(Materials provided):
= Beginning of Section =

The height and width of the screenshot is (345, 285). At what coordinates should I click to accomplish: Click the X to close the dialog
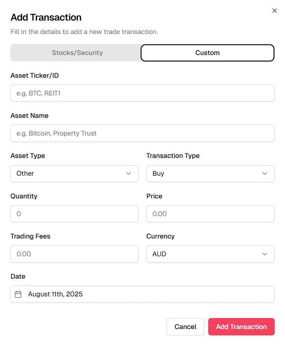[x=274, y=11]
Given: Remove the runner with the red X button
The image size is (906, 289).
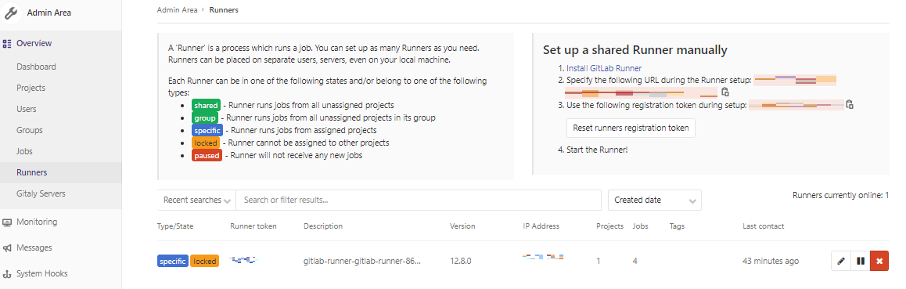Looking at the screenshot, I should [879, 261].
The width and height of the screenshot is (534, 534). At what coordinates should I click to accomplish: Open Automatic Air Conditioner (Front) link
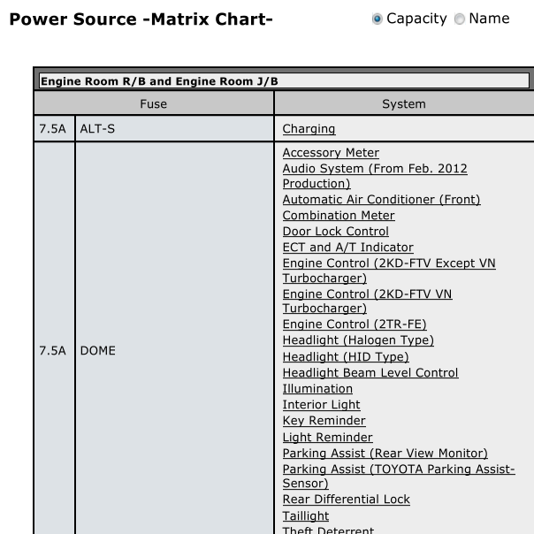pyautogui.click(x=381, y=200)
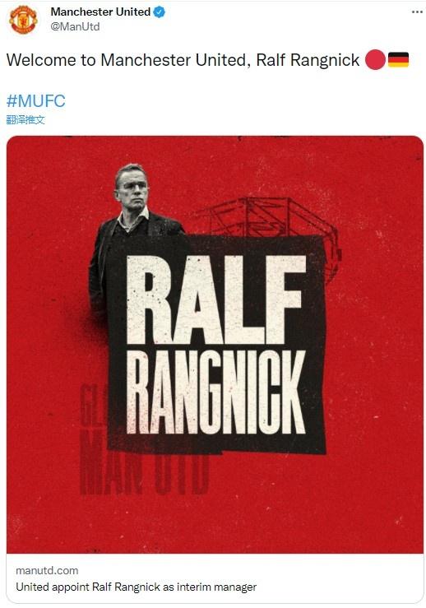Click the RANGNICK title text in image
Image resolution: width=426 pixels, height=608 pixels.
click(216, 392)
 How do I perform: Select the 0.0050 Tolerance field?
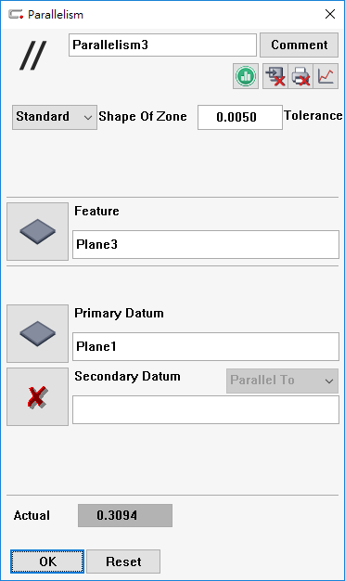coord(240,117)
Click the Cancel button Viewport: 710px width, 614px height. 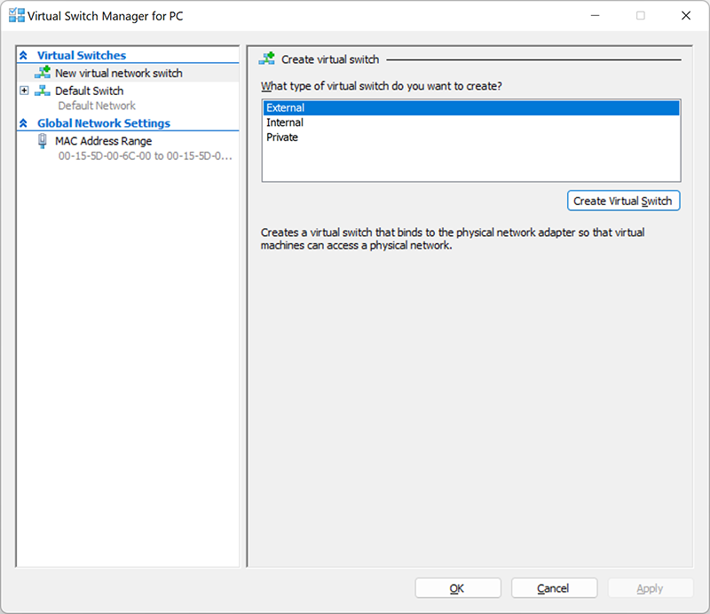(x=553, y=588)
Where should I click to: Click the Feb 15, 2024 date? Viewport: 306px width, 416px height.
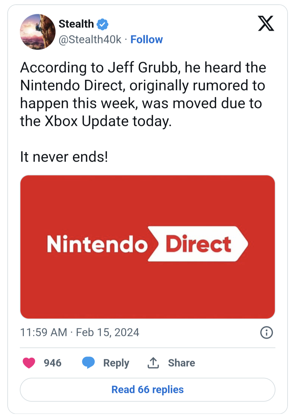click(108, 332)

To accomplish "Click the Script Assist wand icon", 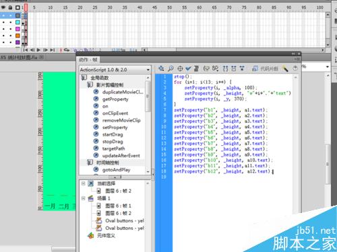I will 286,69.
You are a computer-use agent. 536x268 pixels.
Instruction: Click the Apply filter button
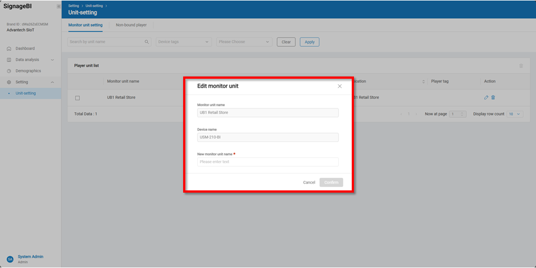(x=309, y=42)
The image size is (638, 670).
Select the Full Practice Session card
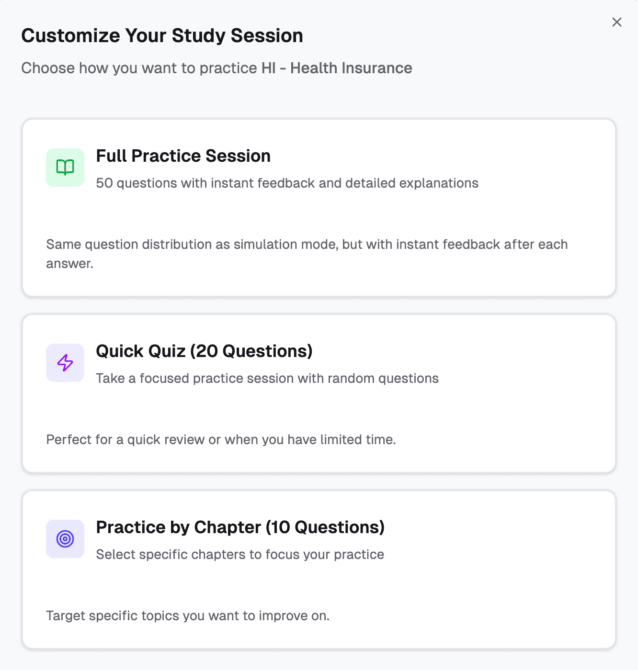(319, 208)
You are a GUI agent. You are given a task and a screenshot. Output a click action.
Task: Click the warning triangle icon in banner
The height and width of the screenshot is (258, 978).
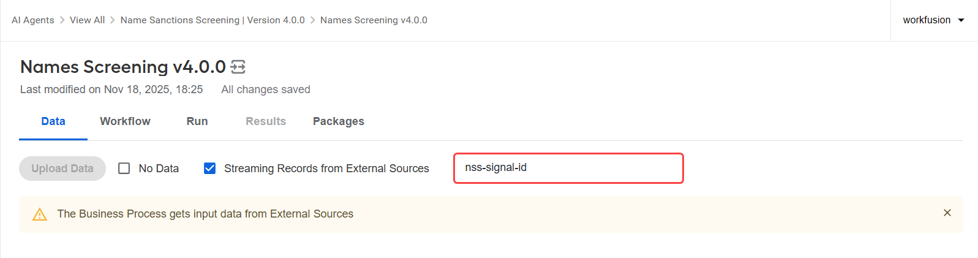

= End of Section =

(Activity): Which lines of the records above hold the word "agent"? Copy each of them.

(The answer):
You are a computer-use agent. 536x268 pixels.
You are a GUI agent. You are given a task and a screenshot. Output a click action.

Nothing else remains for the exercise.